═══ QUOTED PASSAGE ═══
[GIT,v3,00/14] libsas: eh reworks (ata-eh vs discovery, races, ...)

Message ID 20120106005634.11464.64030.stgit@localhost6.localdomain6
State Not Applicable
Delegated to: David Miller
Headers show


git://git.kernel.org/pub/scm/linux/kernel/git/djbw/isci.git libsas


Dan Williams Jan. 6, 2012, 12:59 a.m.
Note, the patches mailed with this update only include the libsas patches
that have been revised since v2, and the isci updates that were
dependent on these changes.

For the full set in proper order see the current state of the 'libsas'
branch in isci.git (commit c3766a3):

  git://git.kernel.org/pub/scm/linux/kernel/git/djbw/isci.git libsas

...full diffstat below.

Although hot-plug / error handling operation is improved with these
changes there are still problems (like the backtrace from the v2
message), the need to better handle the fail-to-transmit-fis case (as
noted by Jack), and more fallout from eh colliding with sdev end of life
issues.  However, those fixes are post 3.3-rc1 material.

Changes since v2: http://marc.info/?l=linux-scsi&m=132460922902788&w=2

1/ "libsas: introduce sas_drain_work()": changed sas_drain_work() to use
   mutex_lock_interruptible().  With the change to route user requested
   reset requests through the host workqueue userspace can end up waiting a
   long time for sysfs triggered resets to complete.  Certainly longer than
   120 seconds as each sata device being managed may take 50 seconds for
   ata-eh to give up.  So allow that wait to be interrupted, and prevent
   hung task timeouts from triggering.

2/ "libsas: remove ata_port.lock management duties from lldds": changed
   to disable interrupts while unlocking the ap->lock.  We should be
   able to enable interrupts in sas_ata_qc_issue, but save that for a later
   patch (need to first downgrade all callers of ->qc_issue from
   spin_lock_irqsave to spin_lock_irq).
═══ INFORMATION SUPPLIED ═══
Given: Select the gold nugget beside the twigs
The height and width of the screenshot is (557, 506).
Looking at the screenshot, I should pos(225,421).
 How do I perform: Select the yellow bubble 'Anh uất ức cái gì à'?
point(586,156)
═══
═══ INFORMATION SUPPLIED ═══
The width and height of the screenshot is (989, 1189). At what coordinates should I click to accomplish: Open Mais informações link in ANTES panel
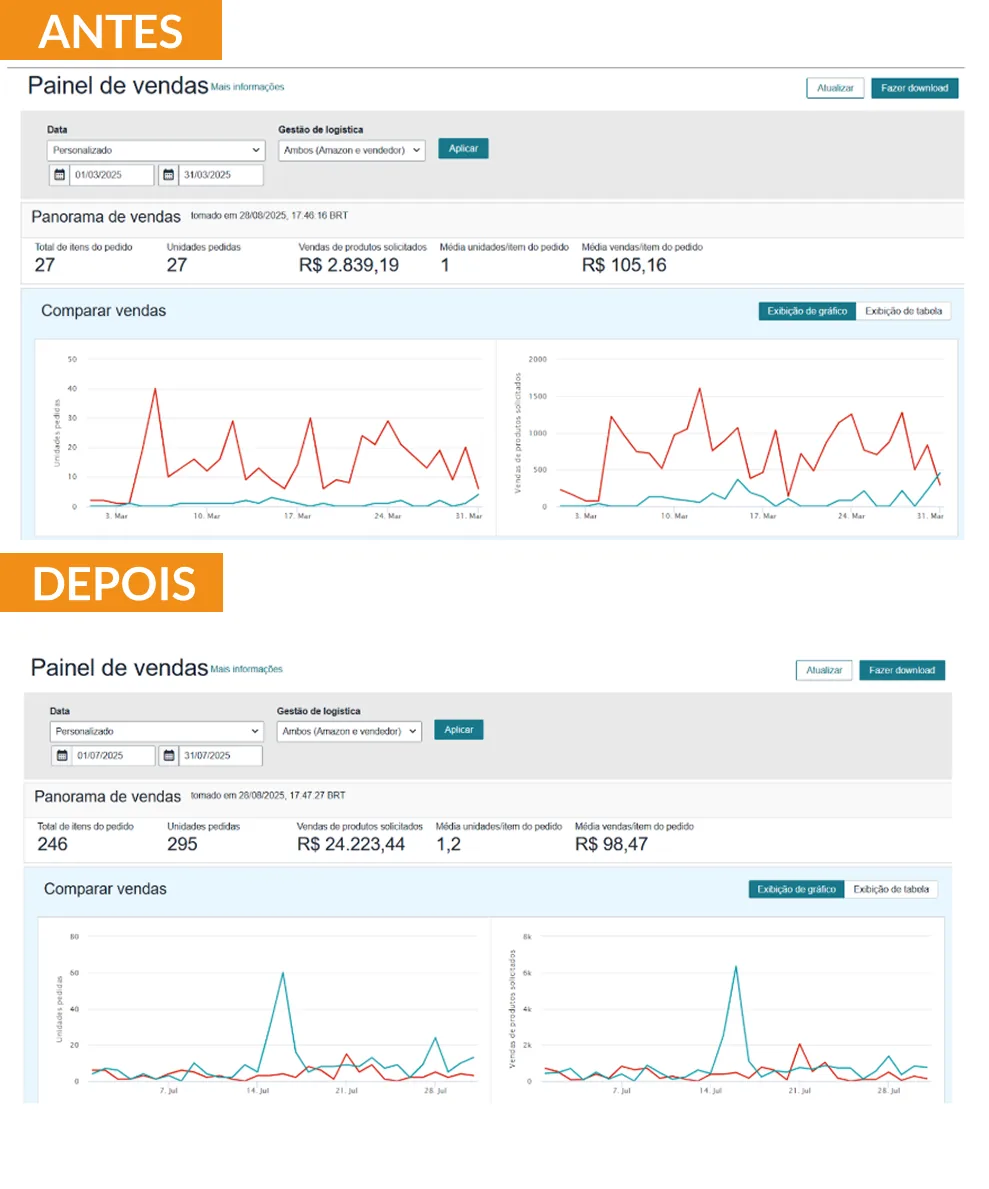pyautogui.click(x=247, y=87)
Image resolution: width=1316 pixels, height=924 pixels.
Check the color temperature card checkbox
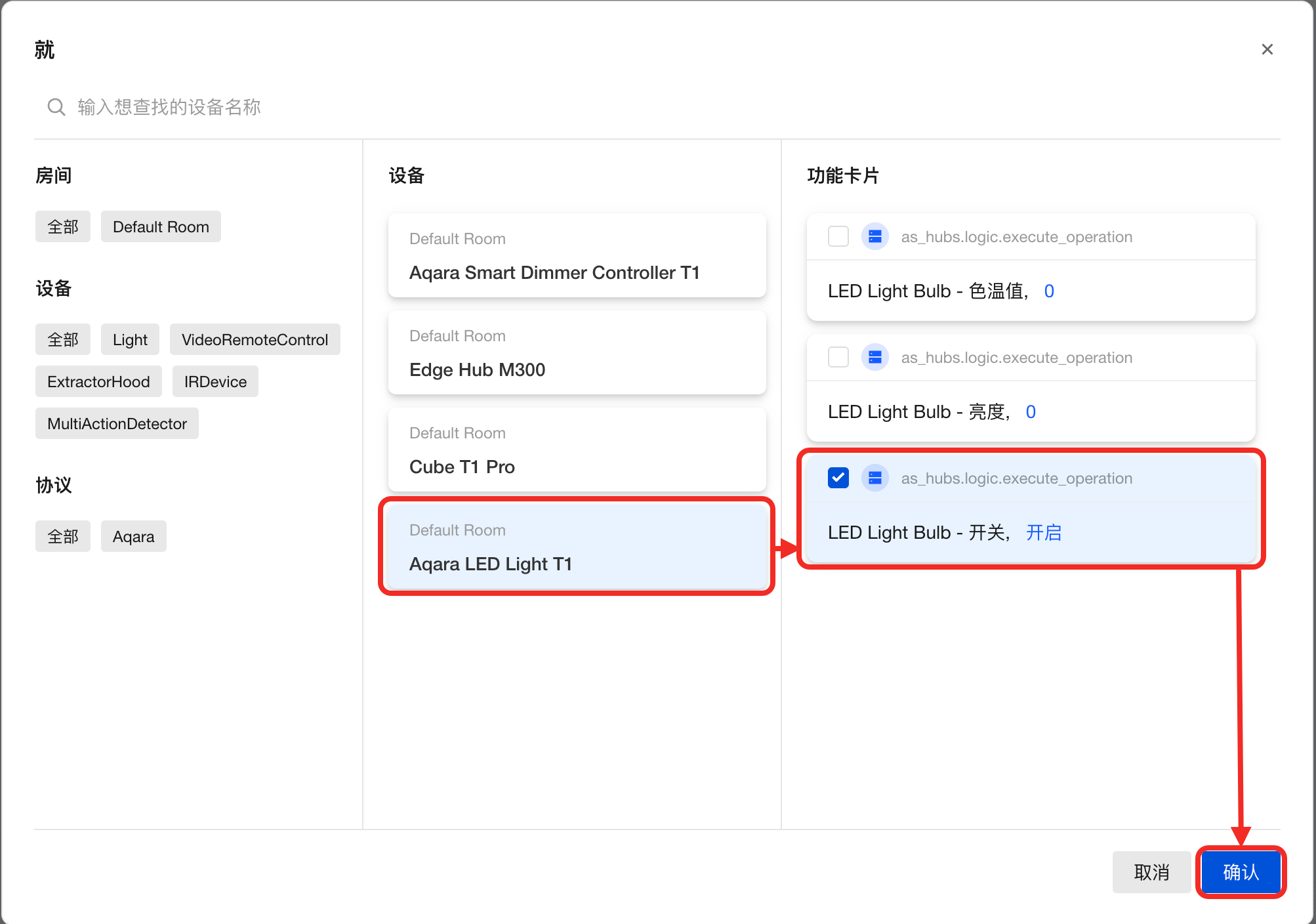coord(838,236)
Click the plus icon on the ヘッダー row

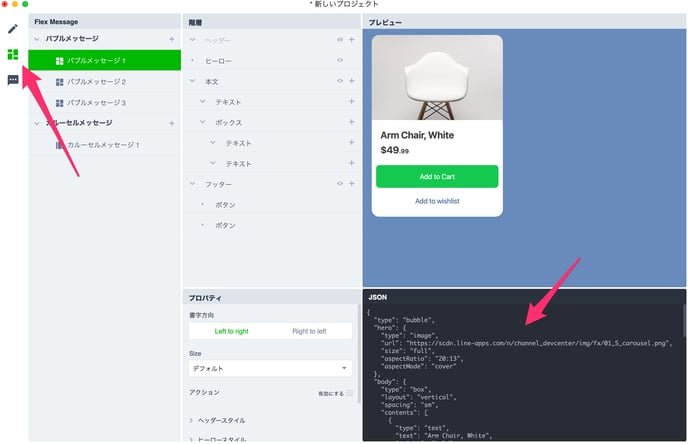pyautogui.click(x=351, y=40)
═══
═══ INFORMATION SUPPLIED ═══
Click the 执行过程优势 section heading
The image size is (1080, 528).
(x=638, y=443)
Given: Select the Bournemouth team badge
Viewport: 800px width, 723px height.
═══
• EXERCISE SET:
- A) List the problems that the libsas cover letter says still remain after these changes.
- B) Rewrite the stretch of the libsas cover letter from "Although hot-plug /" through "post 3.3-rc1 material.", substituting "patches" for "changes".

• FULL SOLUTIONS:
- A)
- The backtrace from the v2 message
- The need to better handle the fail-to-transmit-fis case
- More fallout from eh colliding with sdev end of life issues

- B)
Although hot-plug / error handling operation is improved with these
patches there are still problems (like the backtrace from the v2
message), the need to better handle the fail-to-transmit-fis case (as
noted by Jack), and more fallout from eh colliding with sdev end of life
issues.  However, those fixes are post 3.3-rc1 material.